===== Provided records

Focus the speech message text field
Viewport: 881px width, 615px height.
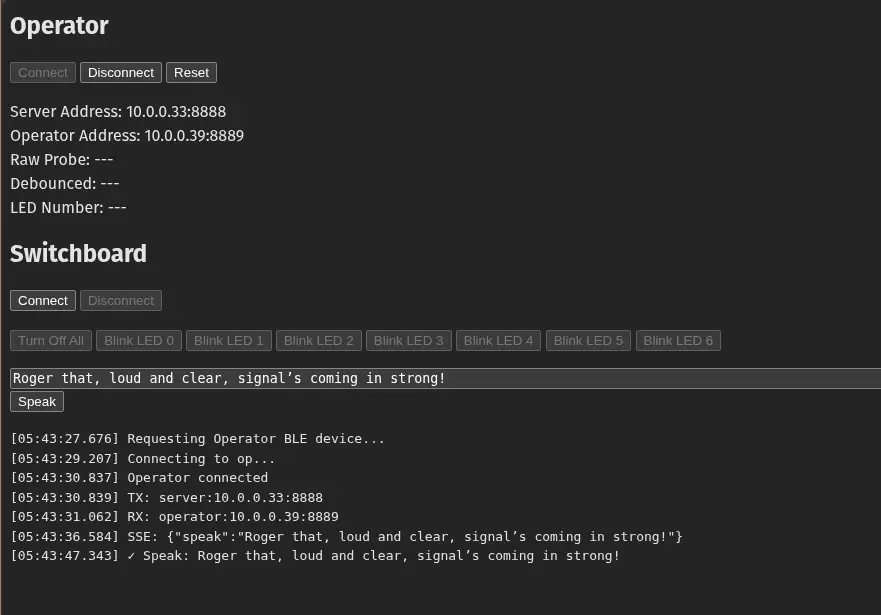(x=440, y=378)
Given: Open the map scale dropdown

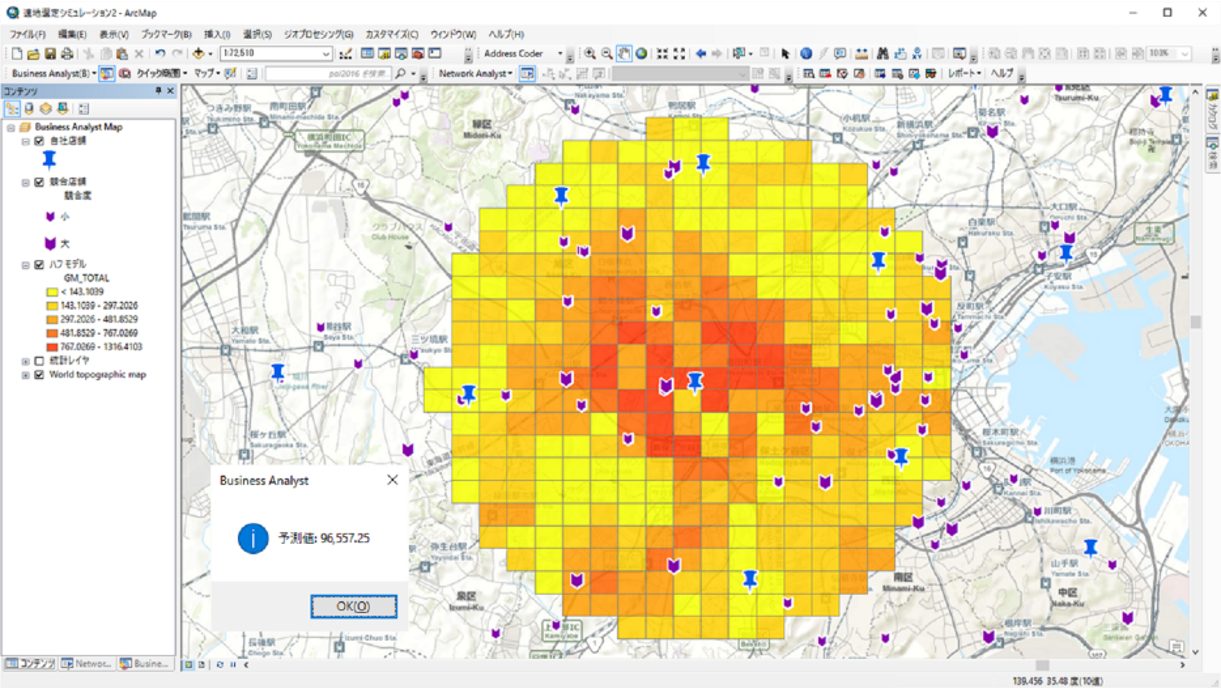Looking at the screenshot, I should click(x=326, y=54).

==========
===== Provided records

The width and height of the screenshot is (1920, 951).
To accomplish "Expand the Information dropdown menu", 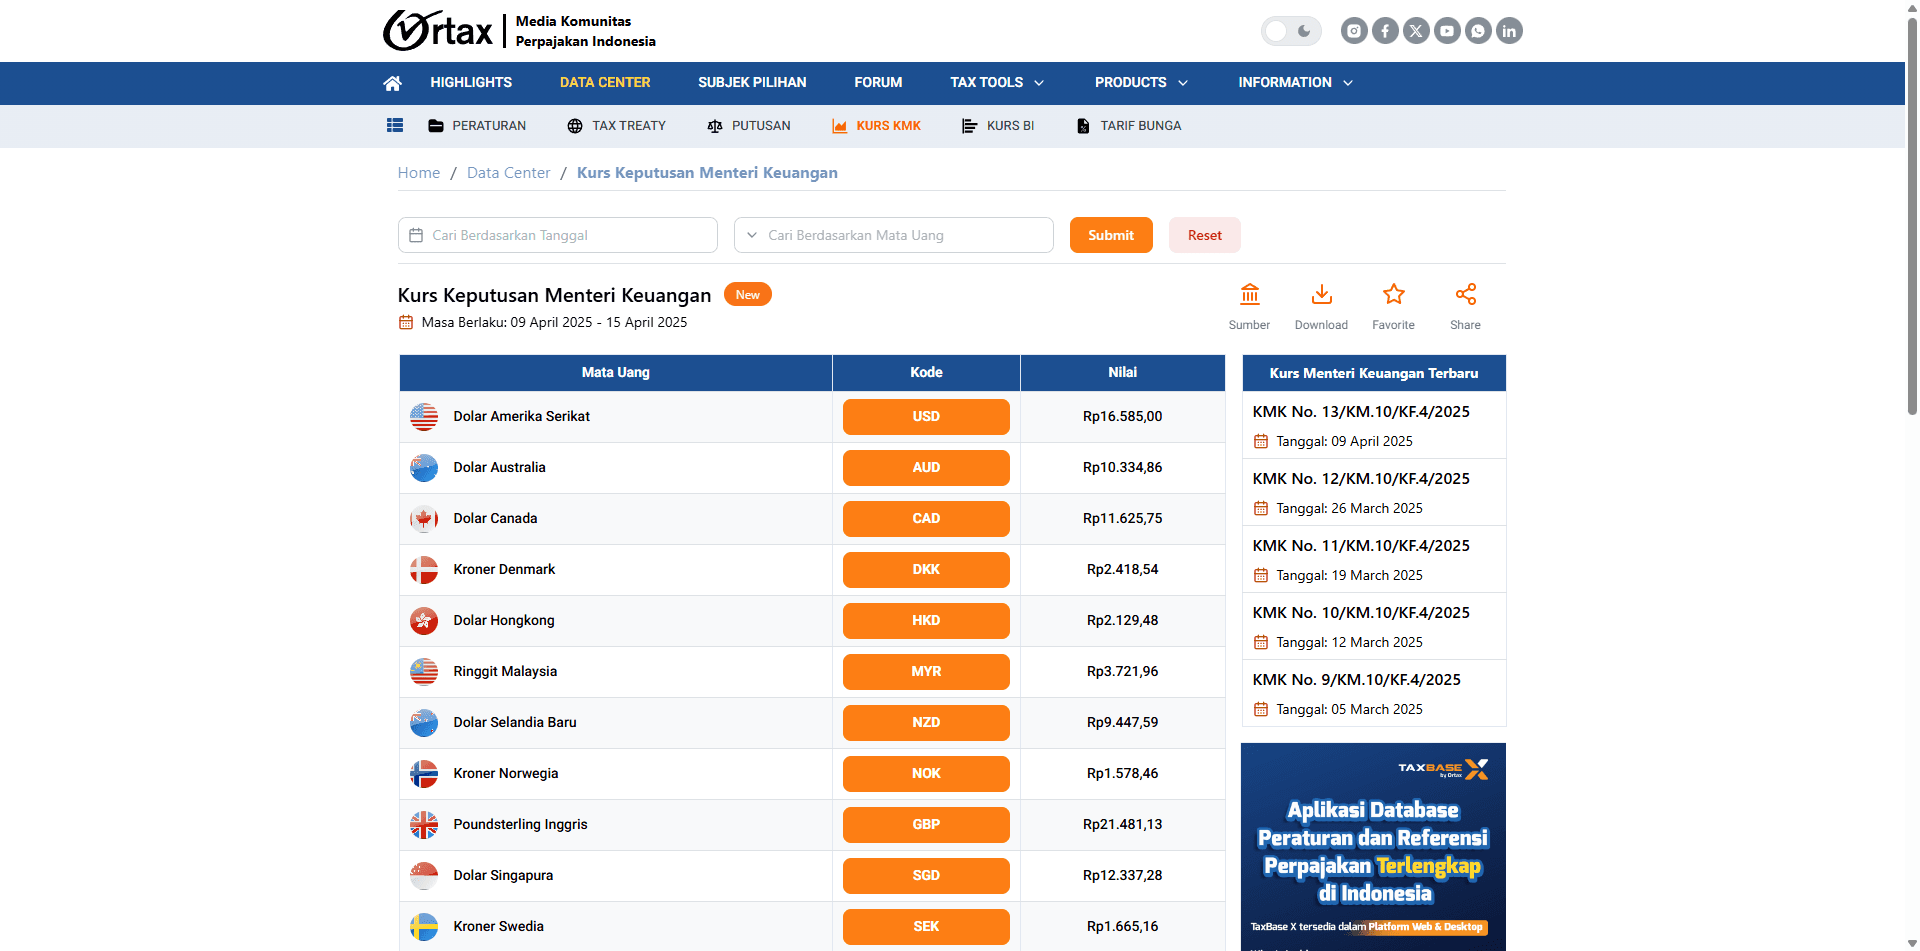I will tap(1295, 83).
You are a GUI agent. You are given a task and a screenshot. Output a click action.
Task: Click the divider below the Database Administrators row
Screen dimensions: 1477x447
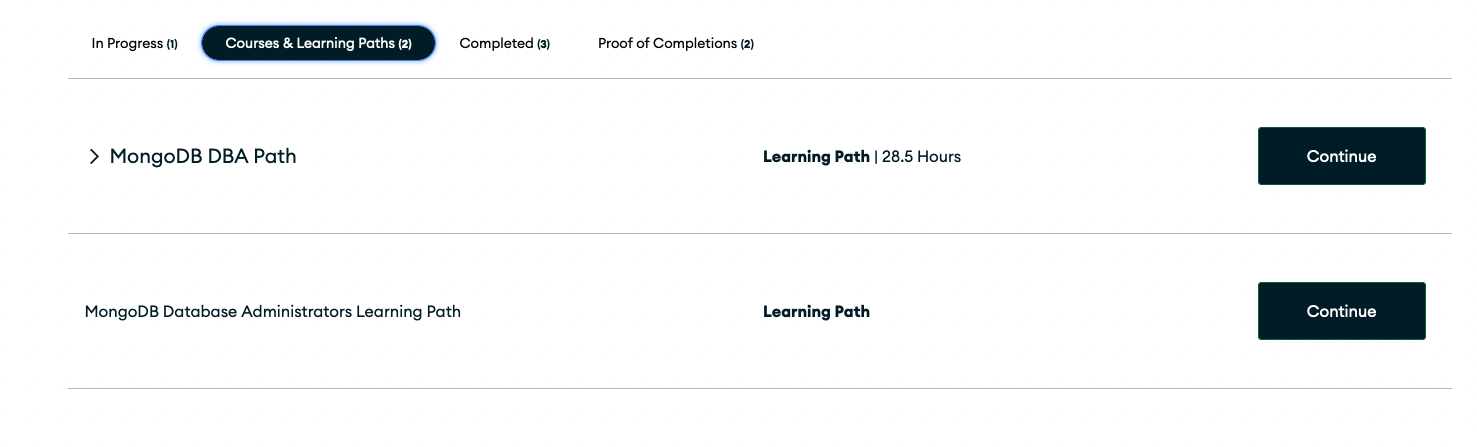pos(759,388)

==========

* Directions for this task: Update everything in the listing from the line containing "Focus the speech message text field" down through the line containing "Looking at the", replacing "text field" with "input box" and leaving all else unchanged. Omit the pictures from your answer.

* Problem solution:
Focus the speech message input box
Viewport: 881px width, 615px height.
(x=440, y=378)
Given: Open the map scale dropdown

Looking at the screenshot, I should click(x=326, y=54).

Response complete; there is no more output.